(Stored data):
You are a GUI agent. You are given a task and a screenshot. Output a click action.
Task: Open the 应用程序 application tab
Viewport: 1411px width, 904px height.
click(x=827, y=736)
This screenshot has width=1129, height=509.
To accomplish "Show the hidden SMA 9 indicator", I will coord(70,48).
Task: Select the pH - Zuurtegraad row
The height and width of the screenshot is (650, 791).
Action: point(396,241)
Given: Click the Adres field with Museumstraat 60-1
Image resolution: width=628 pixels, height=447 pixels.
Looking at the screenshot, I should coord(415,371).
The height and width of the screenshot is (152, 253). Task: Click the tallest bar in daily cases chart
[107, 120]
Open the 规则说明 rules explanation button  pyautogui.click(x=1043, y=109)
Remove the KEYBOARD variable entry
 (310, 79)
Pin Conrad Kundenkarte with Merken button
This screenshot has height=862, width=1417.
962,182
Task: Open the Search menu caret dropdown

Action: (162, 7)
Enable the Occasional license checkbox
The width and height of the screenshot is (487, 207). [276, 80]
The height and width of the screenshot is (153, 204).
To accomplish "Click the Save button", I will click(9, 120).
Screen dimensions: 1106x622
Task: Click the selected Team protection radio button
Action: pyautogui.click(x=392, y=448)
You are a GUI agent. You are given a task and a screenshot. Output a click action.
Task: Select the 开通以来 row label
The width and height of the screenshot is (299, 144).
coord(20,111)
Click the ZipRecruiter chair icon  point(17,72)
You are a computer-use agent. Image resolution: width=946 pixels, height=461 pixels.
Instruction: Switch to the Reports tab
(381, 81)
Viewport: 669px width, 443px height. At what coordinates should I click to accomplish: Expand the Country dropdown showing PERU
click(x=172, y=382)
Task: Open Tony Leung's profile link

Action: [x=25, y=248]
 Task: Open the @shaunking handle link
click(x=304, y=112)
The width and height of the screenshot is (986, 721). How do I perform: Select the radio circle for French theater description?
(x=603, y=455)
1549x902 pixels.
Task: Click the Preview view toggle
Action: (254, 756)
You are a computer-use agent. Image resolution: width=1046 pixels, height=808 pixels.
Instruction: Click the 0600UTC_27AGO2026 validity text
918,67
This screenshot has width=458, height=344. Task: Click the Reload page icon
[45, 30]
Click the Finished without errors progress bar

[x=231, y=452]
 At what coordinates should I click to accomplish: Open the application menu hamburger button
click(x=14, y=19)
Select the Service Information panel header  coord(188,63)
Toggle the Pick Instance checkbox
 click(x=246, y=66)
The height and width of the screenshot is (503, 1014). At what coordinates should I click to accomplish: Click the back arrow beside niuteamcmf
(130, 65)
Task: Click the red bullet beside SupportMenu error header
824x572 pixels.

(TRY IT): Your task is to copy exactly, and only, the lines from the line with "Task: Select the 开通以来 row label" through the last line of the entries, both included.

(FINISHED TASK):
Task: Select the 开通以来 row label
The width and height of the screenshot is (299, 144).
coord(20,111)
Click the ZipRecruiter chair icon  point(17,72)
You are a computer-use agent. Image resolution: width=946 pixels, height=461 pixels.
Instruction: Switch to the Reports tab
(381, 81)
Viewport: 669px width, 443px height. At what coordinates should I click to accomplish: Expand the Country dropdown showing PERU
click(x=172, y=382)
Task: Open Tony Leung's profile link

Action: [x=25, y=248]
 Task: Open the @shaunking handle link
click(x=304, y=112)
The width and height of the screenshot is (986, 721). How do I perform: Select the radio circle for French theater description?
(x=603, y=455)
1549x902 pixels.
Task: Click the Preview view toggle
Action: (254, 756)
You are a computer-use agent. Image resolution: width=1046 pixels, height=808 pixels.
Instruction: Click the 0600UTC_27AGO2026 validity text
918,67
This screenshot has width=458, height=344. Task: Click the Reload page icon
[45, 30]
Click the Finished without errors progress bar

[x=231, y=452]
 At what coordinates should I click to accomplish: Open the application menu hamburger button
click(x=14, y=19)
Select the Service Information panel header  coord(188,63)
Toggle the Pick Instance checkbox
 click(x=246, y=66)
The height and width of the screenshot is (503, 1014). At what coordinates should I click to accomplish: Click the back arrow beside niuteamcmf
(130, 65)
Task: Click the red bullet beside SupportMenu error header
824x572 pixels.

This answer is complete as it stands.